Reputation Risk Antennae
I guess there is something for everyone and every profession. I have blogged before about reputationdefender. The company (whose slogan is “watch your back”) helps individuals and families defend their reputations by getting negative comments taken down from the Internet, lowered in the search rankings or explained more accurately. They counsel individual and organizations on strategies for removing harmful information which is ultimately a good thing. Now there is politiciandefender.com for those politicos who need to counter negative or untrue bloggerisms with truthful messages. As the site says, “The program is designed to build personal branding online and minimize harmful blog posts that would influence an election. Our company allows politicians to hire our bloggers to create posts on social media venues and blogs throughout the Internet in an effort to get the target message across.” In essence, the company will counterpunch or should I say counterpost right back when a politician’s reputation is being pummeled. I guess there truly is something for everyone and expect soon to see celebritydefender, professordefender, prdefender, lawyerdefender, doctordefender, cashierdefender, computerhelplinedefender, etc. You see where this is going.

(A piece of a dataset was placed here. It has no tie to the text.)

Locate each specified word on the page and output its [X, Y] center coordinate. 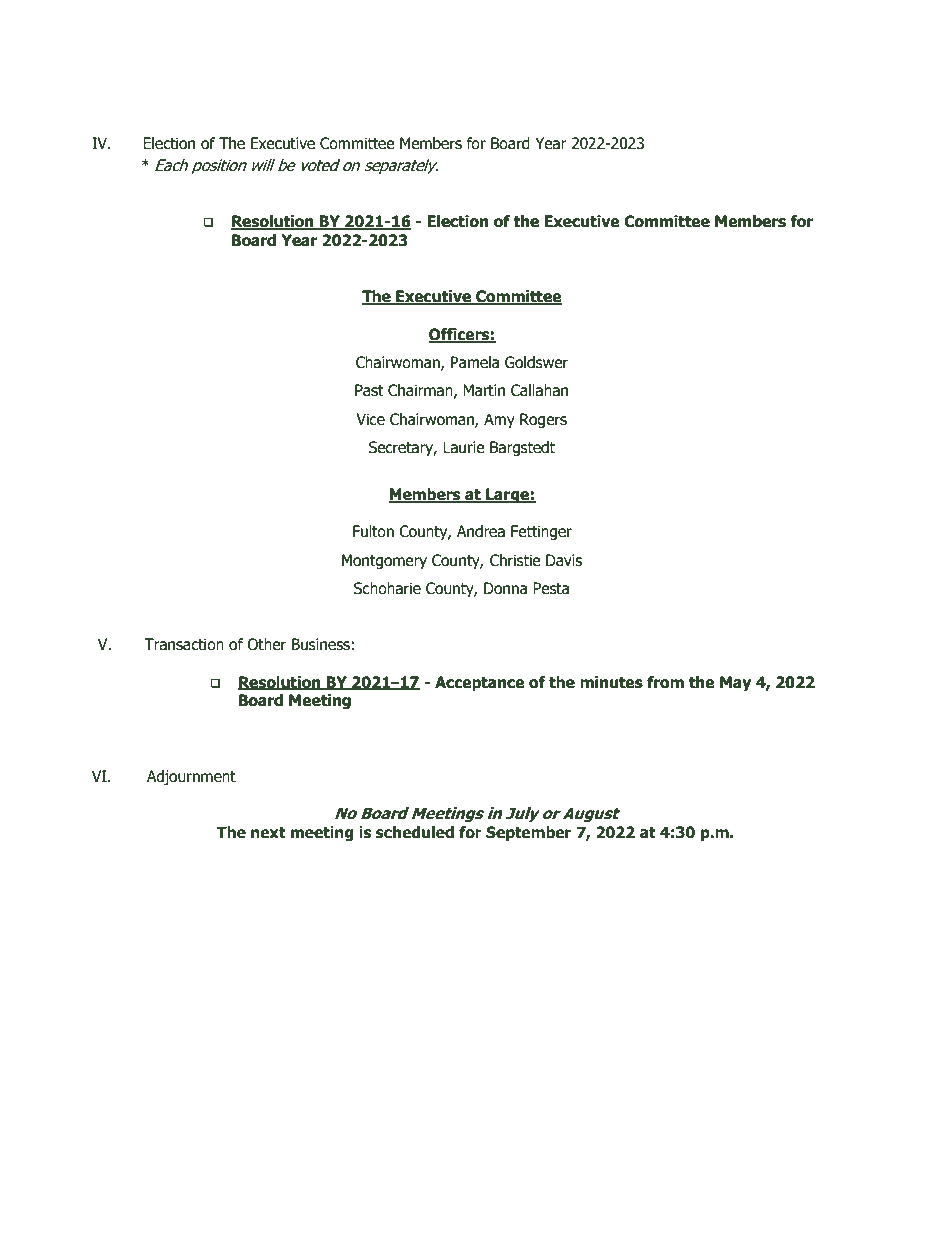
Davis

On another subject, I am often asked what companies should do to reduce their ever-mounting reputation risk. As corruption, fraud, recalls, security breaches, tainted products and financial wrongdoing continues to escalate, one idea that deserves serious consideration is assigning reputation risk responsibilities to company boards, officers or outside firms. UBS recently announced that they would establish a stand-alone risk committee as part of their board restructuring. This committee would be responsible for assessing and being informed about management’s strategy for monitoring and managing corporate reputation threats. Financial Week has an excellent article by Jeff Nash on how companies are now in the hunt for hiring chief risk officers and fully understanding their own risk scenarios today. He quotes Spencer Stuart who told him that only 3% of S&P 500 companies had stand-alone risk committees as of 2007. That is not encouraging. Apparently Bear Stearns and Northern Rock had separate board risk committees which does not fill me with much confidence that they work as well as they should.
So what are the alternatives? I like the other ideas that surfaced in Nash’s article. Pitney Bowes reportedly has a list of 60 risk categories which are assigned to individuals who report about them to a board committee. Pitney Bowes thinks that when a particular risk or two is assigned to an individual, they are more likely to be accountable and take this oversight seriously. I agree that being able to focus on a few risks makes more sense in determining threat-levels than having to worry about 60+ risks all at once. The article also raises an idea from a governance expert who suggests that a non-board risk committee comprised of select company executives and outside risk experts could work. I definitely see value in that idea as well because outside points of view are often critical in shaking up organizations who are rightfully concentrating on the next quarter and next customer demand. It is not easy.
Risk radar is increasingly imperative today. Have no doubt about it.